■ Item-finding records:
** begin **

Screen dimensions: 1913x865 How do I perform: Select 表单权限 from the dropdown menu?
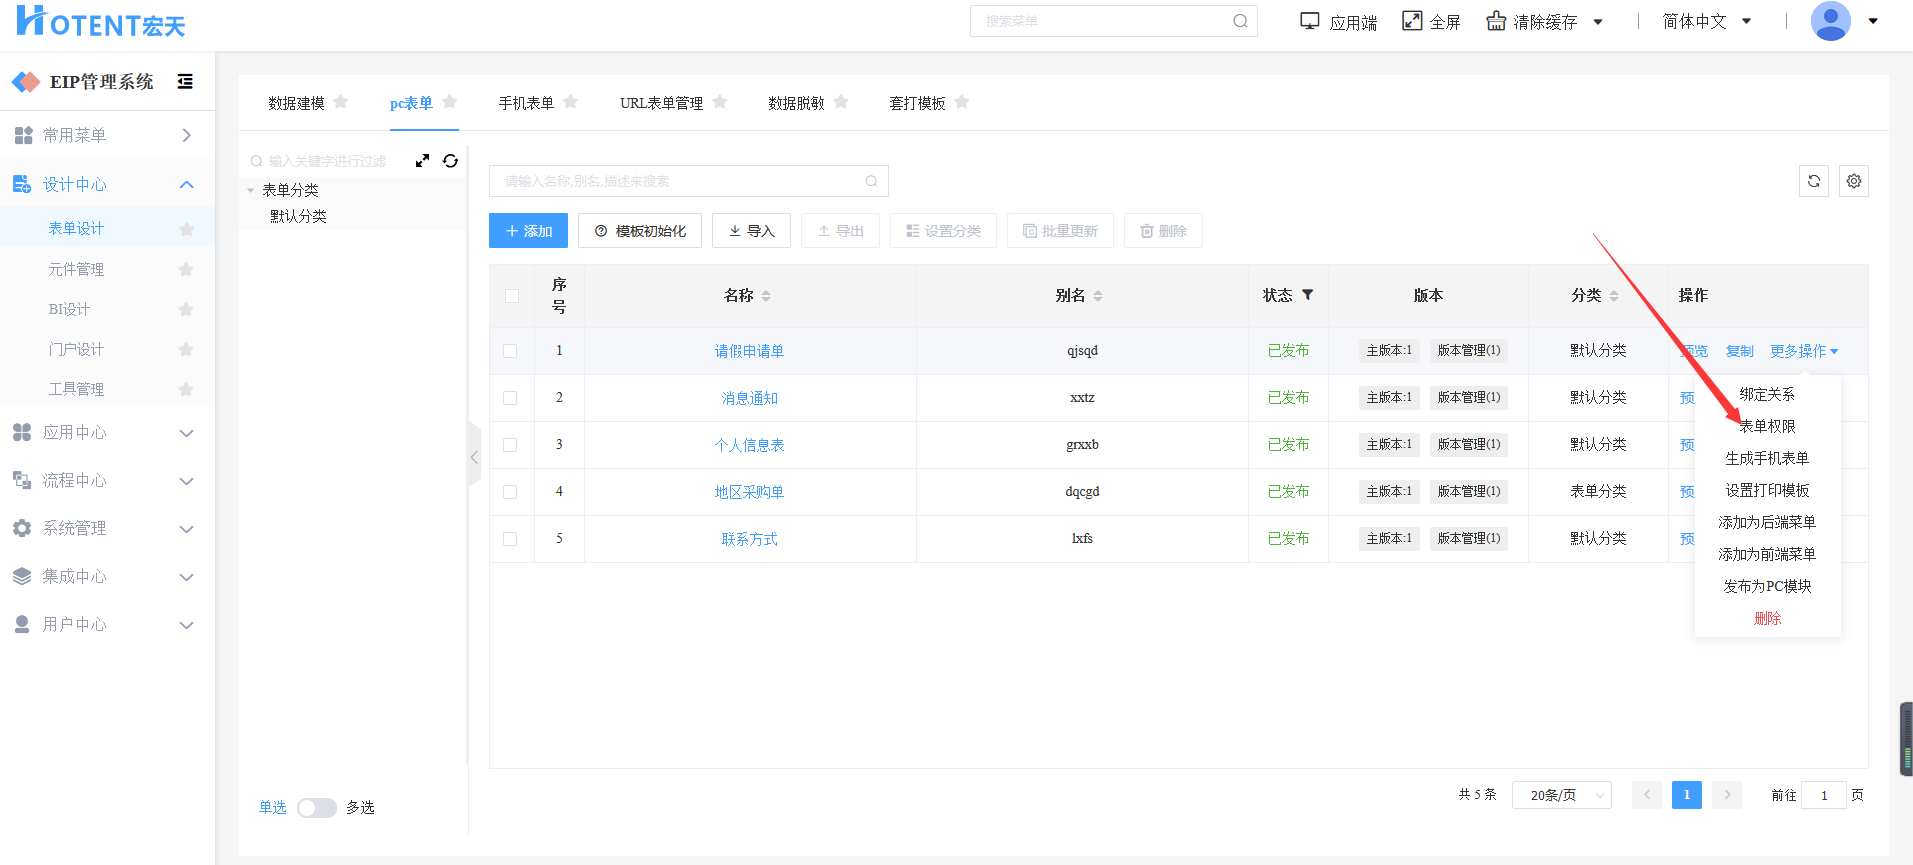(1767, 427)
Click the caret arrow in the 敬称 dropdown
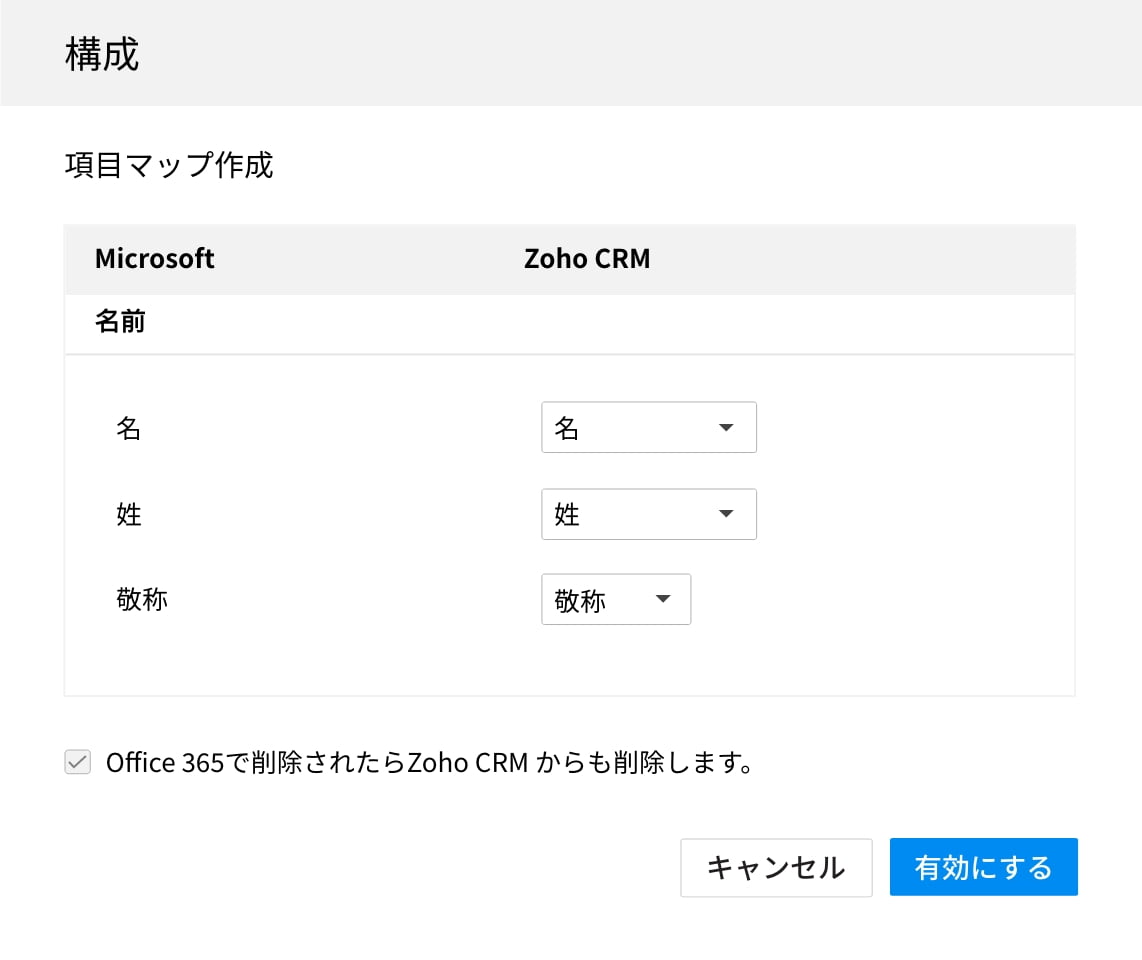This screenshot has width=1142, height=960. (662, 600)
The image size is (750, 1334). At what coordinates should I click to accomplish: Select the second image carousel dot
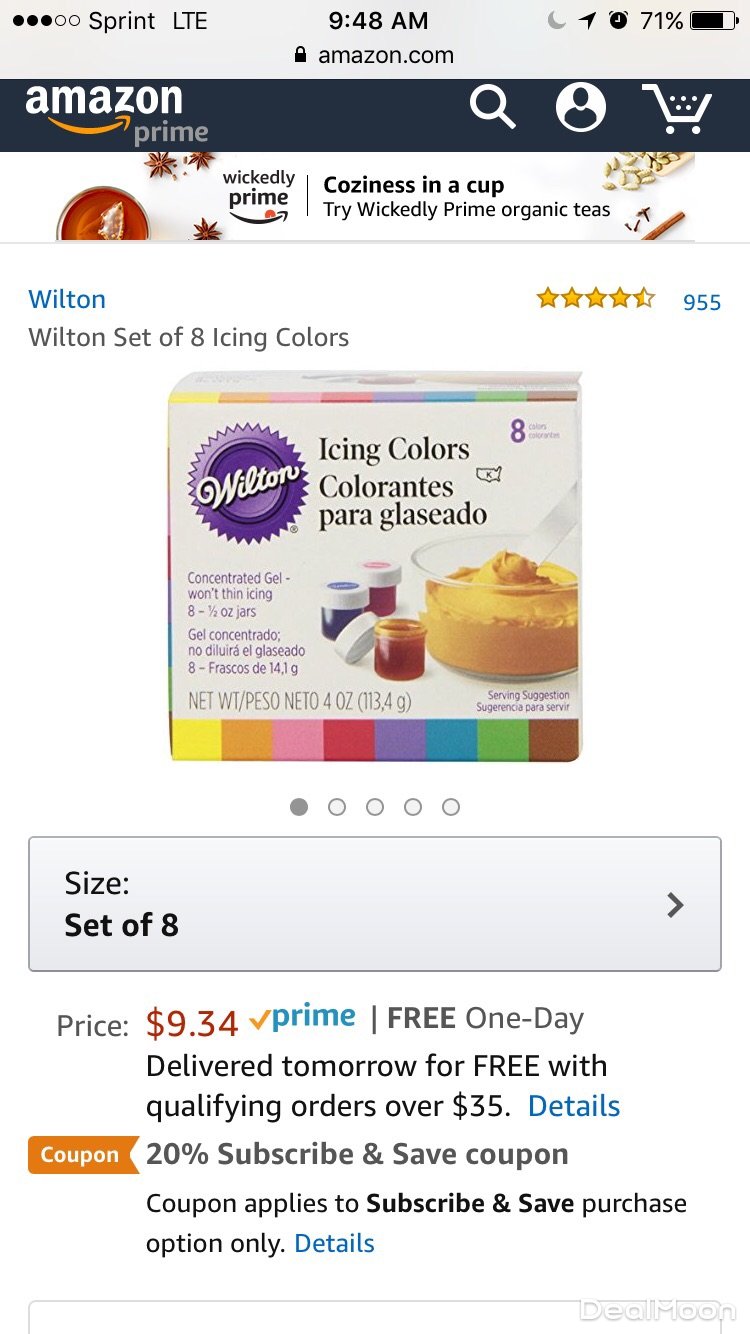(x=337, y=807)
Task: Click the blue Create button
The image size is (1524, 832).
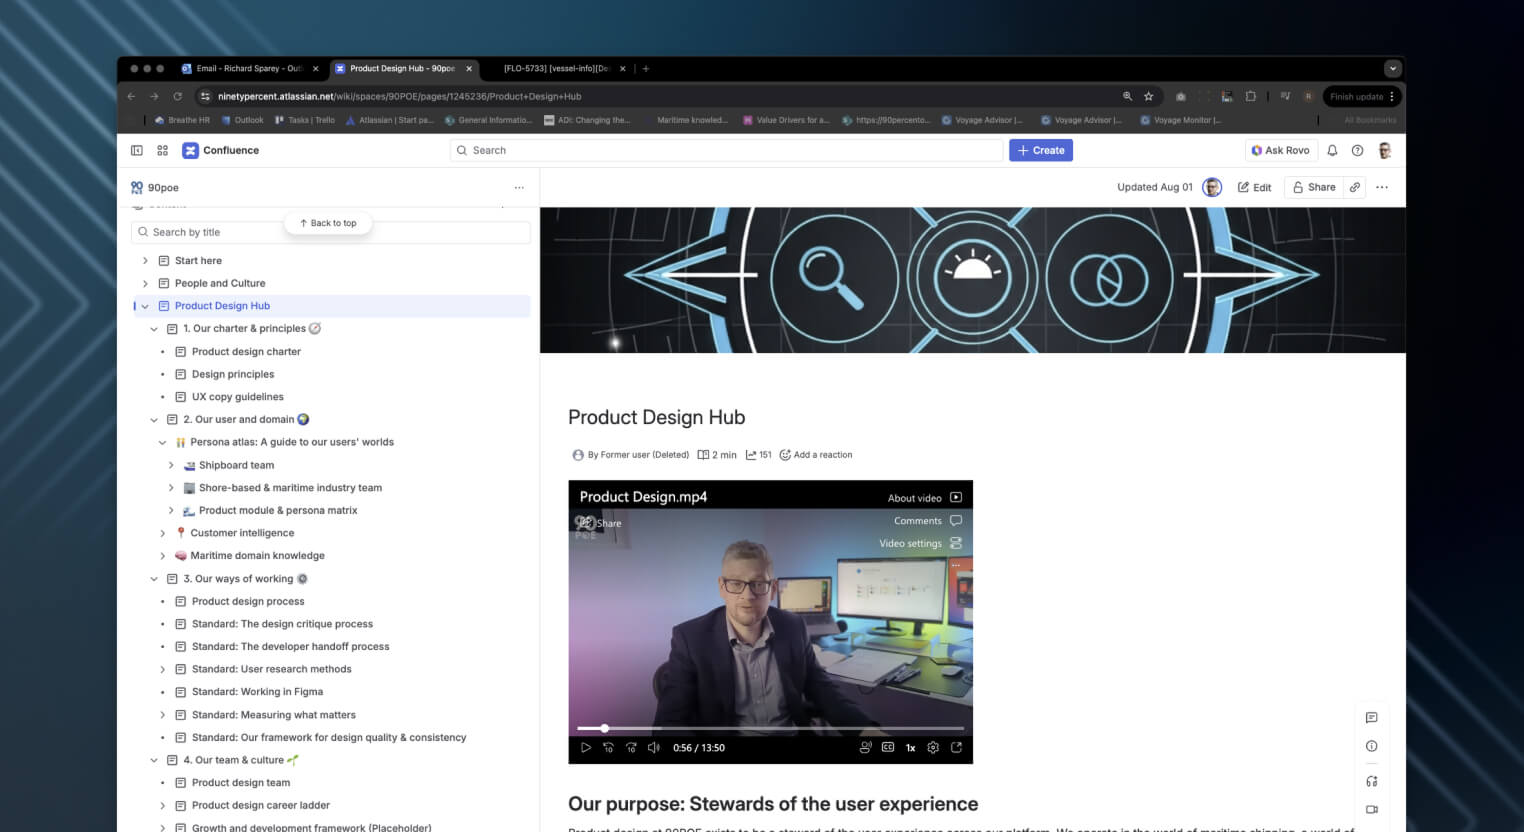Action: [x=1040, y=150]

** end **

■ Given task:
Transcribe every line of the items above word for word, leaving out the pictures.

■ Reply to the exercise:
Screen dimensions: 1913x865 How do I perform: Select 表单权限 from the dropdown menu?
(1767, 427)
Click the caret arrow in the 敬称 dropdown
This screenshot has width=1142, height=960. (662, 600)
The image size is (750, 1334). At what coordinates should I click to accomplish: Select the second image carousel dot
(x=337, y=807)
Task: Click the blue Create button
The image size is (1524, 832).
Action: [x=1040, y=150]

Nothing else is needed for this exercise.